• PROBLEM
Which lines of the entries contain the string "width"? Copy each of them.

• MATERIAL FOR THIS EXERCISE
_ _ _ _ _ _ _

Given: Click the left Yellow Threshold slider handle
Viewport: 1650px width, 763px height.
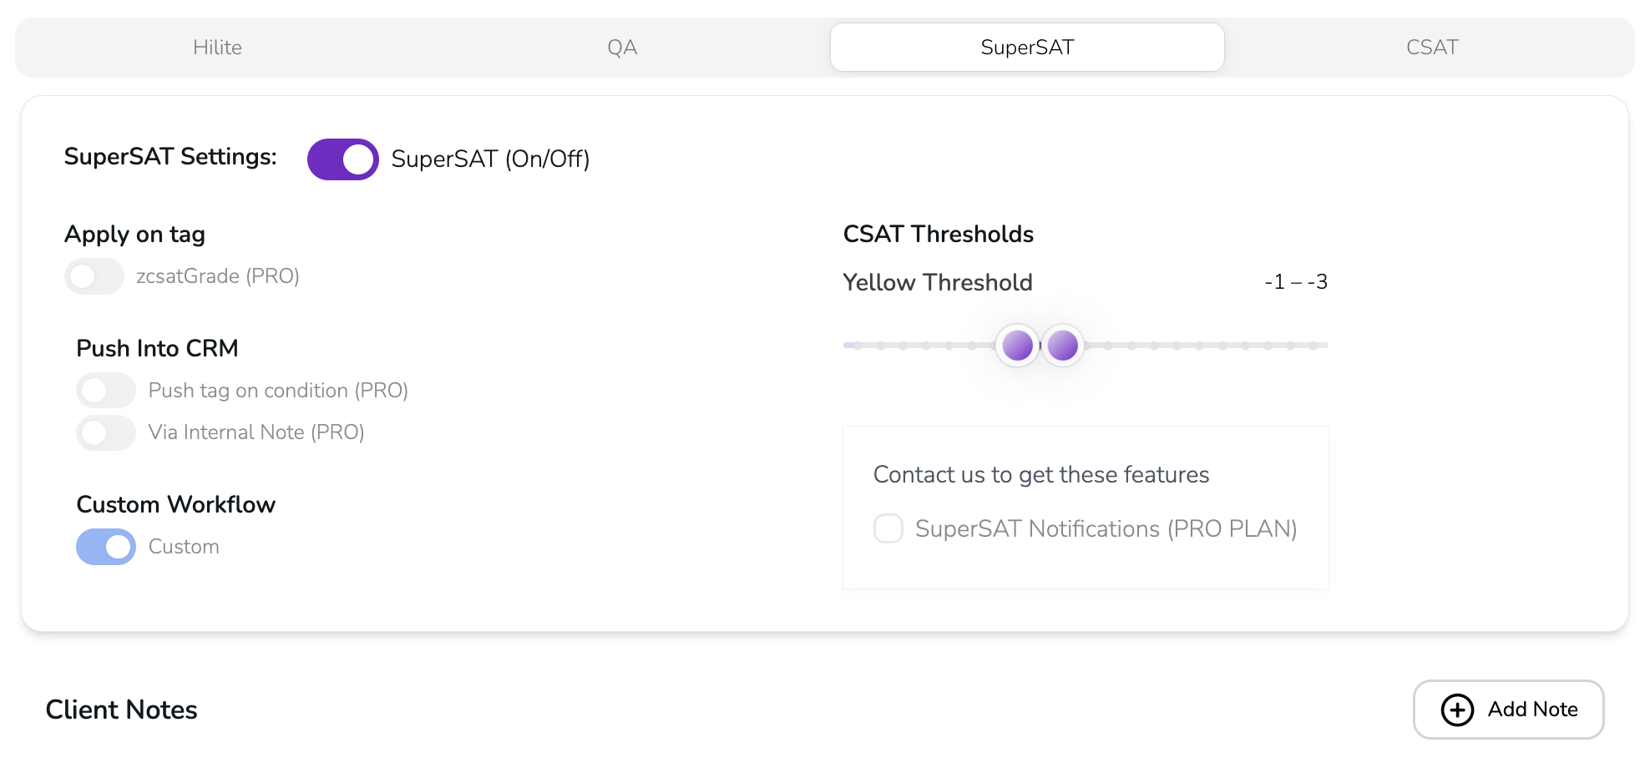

_ _ _ _ _ _ _

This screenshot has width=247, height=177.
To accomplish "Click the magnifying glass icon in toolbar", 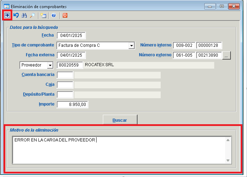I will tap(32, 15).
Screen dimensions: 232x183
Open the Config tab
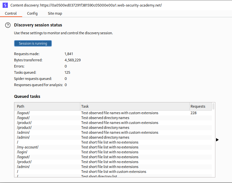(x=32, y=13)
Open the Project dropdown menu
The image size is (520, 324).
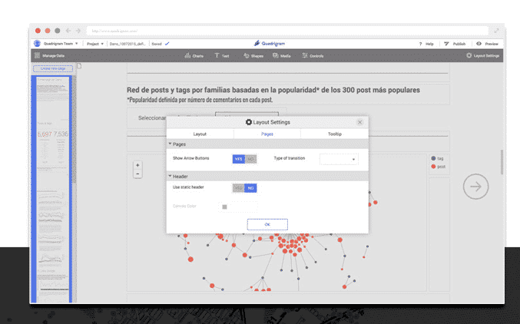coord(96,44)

_ _ _ _ _ _ _

• ANSWER FOR THIS EXERCISE
Viewport: 1650px width, 763px height.
This screenshot has width=247, height=177.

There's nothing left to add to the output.